PROBLEM TO WORK ON: Could you give the entries again, exactly as written?

──────── LISTED ENTRIES

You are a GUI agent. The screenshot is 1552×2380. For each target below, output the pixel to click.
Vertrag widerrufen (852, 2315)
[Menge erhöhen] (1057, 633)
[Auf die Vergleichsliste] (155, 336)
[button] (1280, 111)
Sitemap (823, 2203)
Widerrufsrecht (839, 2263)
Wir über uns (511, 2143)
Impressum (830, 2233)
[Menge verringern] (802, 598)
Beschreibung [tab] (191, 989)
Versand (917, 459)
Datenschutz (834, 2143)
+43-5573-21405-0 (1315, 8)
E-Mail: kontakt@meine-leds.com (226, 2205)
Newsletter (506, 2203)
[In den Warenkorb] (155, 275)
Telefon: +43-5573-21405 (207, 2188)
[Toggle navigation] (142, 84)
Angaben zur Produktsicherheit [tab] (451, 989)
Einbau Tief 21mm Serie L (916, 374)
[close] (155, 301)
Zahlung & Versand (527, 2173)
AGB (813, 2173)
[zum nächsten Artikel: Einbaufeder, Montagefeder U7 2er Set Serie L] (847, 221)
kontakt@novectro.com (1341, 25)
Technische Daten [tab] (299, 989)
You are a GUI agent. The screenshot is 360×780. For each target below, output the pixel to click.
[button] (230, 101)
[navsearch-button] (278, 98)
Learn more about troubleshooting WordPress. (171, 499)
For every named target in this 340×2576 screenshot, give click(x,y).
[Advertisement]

────────────────

SOLUTION BELOW:
You are a GUI agent. The screenshot is 1552×2380. For each target below, output the pixel to click.
Vertrag widerrufen (852, 2315)
[Menge erhöhen] (1057, 633)
[Auf die Vergleichsliste] (155, 336)
[button] (1280, 111)
Sitemap (823, 2203)
Widerrufsrecht (839, 2263)
Wir über uns (511, 2143)
Impressum (830, 2233)
[Menge verringern] (802, 598)
Beschreibung [tab] (191, 989)
Versand (917, 459)
Datenschutz (834, 2143)
+43-5573-21405-0 (1315, 8)
E-Mail: kontakt@meine-leds.com (226, 2205)
Newsletter (506, 2203)
[In den Warenkorb] (155, 275)
Telefon: +43-5573-21405 (207, 2188)
[Toggle navigation] (142, 84)
Angaben zur Produktsicherheit [tab] (451, 989)
Einbau Tief 21mm Serie L (916, 374)
[close] (155, 301)
Zahlung & Versand (527, 2173)
AGB (813, 2173)
[zum nächsten Artikel: Einbaufeder, Montagefeder U7 2er Set Serie L] (847, 221)
kontakt@novectro.com (1341, 25)
Technische Daten [tab] (299, 989)
You are a GUI agent. The screenshot is 360×780. For each target below, output the pixel to click.
[button] (230, 101)
[navsearch-button] (278, 98)
Learn more about troubleshooting WordPress. (171, 499)
For every named target in this 340×2576 screenshot, give click(x,y).
[Advertisement]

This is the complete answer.